The LSAT consists of four, 35-minute multiple choice sections and a 35-minute (unscored) writing sample section. Three of the multiple choice sections contribute to the test taker’s score. The unscored (experimental) multiple choice section is used to pretest new test questions. The kind and placement of this section will vary. A 35-minute (unscored) writing sample section is taken separately from the multiple choice portion of the test. Copies of the writing sample are shared to the schools to which you apply. The score scale for the LSAT is 120 to 180, with a median score of roughly 150.

The LSAT is designed to measure skills that are considered essential for success in law school: the reading and comprehension of complex texts with accuracy and insight; the organization and management of information and the ability to draw reasonable inferences from it; the ability to think critically; and the analysis and evaluation of the reasoning and arguments of others.
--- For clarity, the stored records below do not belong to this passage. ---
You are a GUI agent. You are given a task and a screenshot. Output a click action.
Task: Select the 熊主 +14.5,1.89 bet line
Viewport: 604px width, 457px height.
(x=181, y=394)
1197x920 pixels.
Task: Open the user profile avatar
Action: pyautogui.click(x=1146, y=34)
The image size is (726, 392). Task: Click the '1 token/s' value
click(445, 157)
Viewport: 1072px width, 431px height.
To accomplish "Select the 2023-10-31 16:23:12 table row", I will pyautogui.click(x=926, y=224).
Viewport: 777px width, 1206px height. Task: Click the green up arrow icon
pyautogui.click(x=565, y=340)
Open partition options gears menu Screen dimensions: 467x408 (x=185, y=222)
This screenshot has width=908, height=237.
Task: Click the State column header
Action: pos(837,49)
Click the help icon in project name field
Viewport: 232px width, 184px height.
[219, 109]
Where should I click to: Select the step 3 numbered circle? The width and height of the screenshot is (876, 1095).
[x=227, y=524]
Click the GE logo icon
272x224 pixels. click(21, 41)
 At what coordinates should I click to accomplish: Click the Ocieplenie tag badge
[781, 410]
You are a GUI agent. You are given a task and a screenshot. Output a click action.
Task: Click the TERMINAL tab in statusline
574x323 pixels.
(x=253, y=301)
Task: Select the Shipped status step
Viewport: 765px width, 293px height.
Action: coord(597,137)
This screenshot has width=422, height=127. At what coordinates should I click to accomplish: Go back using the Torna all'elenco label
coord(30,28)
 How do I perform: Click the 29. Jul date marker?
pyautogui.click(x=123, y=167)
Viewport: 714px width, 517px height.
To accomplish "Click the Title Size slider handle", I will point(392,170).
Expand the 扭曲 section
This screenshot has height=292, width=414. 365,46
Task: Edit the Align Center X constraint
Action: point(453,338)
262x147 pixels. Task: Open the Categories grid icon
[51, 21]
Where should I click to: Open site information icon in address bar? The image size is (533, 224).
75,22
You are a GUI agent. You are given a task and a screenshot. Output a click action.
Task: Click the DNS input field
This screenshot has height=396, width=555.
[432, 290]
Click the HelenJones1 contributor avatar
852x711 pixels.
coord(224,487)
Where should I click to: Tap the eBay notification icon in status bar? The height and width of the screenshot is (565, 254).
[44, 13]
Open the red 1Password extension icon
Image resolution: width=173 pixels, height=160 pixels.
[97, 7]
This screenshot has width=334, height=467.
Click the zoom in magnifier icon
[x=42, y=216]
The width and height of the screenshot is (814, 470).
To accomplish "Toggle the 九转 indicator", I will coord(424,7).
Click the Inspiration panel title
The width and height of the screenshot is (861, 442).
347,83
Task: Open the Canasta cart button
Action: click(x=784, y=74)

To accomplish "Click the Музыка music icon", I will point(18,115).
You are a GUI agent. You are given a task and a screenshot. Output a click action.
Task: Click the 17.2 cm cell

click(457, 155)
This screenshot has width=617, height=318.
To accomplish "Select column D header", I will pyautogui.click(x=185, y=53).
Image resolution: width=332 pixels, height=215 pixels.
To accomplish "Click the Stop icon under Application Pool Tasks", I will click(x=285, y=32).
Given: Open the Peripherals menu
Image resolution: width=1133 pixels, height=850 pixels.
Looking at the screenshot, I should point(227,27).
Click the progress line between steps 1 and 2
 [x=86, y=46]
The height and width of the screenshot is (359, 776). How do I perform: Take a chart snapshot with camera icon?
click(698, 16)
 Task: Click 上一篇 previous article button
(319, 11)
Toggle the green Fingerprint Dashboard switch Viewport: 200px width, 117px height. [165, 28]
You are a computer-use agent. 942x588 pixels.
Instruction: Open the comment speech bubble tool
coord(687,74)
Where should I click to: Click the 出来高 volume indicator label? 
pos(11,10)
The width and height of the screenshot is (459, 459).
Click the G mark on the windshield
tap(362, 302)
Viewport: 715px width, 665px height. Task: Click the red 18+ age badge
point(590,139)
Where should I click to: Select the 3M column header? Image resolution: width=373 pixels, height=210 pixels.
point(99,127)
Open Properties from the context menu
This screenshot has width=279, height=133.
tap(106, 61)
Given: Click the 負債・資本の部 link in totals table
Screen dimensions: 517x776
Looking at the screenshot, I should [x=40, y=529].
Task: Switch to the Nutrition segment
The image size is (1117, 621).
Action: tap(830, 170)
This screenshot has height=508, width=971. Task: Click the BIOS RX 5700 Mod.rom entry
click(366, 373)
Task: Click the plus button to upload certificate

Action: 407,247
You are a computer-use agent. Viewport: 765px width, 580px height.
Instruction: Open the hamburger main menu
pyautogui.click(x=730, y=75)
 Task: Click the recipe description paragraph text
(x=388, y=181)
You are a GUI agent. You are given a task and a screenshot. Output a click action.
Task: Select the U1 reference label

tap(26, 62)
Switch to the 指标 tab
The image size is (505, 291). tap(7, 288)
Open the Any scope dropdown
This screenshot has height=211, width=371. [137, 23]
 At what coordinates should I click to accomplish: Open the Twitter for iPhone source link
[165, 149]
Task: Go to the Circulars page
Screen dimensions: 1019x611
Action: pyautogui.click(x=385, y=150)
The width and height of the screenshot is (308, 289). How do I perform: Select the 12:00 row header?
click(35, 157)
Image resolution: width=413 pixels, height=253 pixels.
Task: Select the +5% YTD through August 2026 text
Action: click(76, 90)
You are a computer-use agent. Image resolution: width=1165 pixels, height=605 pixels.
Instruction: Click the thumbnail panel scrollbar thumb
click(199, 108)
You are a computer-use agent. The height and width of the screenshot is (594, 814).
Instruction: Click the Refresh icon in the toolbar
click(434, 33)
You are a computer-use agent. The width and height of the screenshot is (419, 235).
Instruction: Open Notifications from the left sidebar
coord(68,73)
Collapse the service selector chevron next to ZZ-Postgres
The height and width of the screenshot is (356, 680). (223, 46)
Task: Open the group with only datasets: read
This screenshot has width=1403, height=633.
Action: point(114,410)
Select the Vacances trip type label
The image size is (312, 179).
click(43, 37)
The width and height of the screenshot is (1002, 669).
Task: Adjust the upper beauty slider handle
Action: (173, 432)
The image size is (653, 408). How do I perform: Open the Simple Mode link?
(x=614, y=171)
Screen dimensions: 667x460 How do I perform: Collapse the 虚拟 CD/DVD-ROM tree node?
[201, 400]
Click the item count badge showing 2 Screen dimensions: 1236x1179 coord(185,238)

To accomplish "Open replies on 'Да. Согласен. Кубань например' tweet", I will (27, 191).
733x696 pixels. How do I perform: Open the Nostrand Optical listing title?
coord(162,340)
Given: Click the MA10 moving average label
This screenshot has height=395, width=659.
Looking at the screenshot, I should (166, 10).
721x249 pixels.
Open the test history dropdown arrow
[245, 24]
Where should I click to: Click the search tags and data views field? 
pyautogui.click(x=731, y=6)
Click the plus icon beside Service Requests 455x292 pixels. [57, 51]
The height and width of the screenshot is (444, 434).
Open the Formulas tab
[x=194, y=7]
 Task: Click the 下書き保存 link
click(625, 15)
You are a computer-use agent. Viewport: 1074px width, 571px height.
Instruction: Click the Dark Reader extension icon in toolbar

The three multiple-choice question types in the LSAT are:

1.) Reading Comprehension Questions
These questions measure your ability to read, with understanding and insight, examples of lengthy and complex materials similar to those commonly encountered in law school work. The reading comprehension section contains four sets of reading questions, each consisting of a selection of reading material (either a single complex passage or two shorter related passages), followed by five to eight questions that test reading and reasoning abilities.

2.) Analytical Reasoning Questions
These questions are designed to measure your ability to understand a structure of relationships and to draw logical conclusions about that structure. You are asked to make deductions from a set of statements, rules, or conditions that describe relationships among entities such as persons, places, things, or events. They simulate the kinds of detailed analyses of relationships that a law student must perform in solving legal problems.

3.) Logical Reasoning Questions
These questions are designed to evaluate your ability to understand, analyze, criticize, and complete a variety of arguments. Each logical reasoning question requires you to read and comprehend a short passage, then answer a question about it. The questions test a variety of abilities involved in reasoning logically and thinking critically.

Registering for the LSAT

Detailed information—test dates, fees, and registration deadlines—is available online through the Law School Admission Council website at www.lsac.org.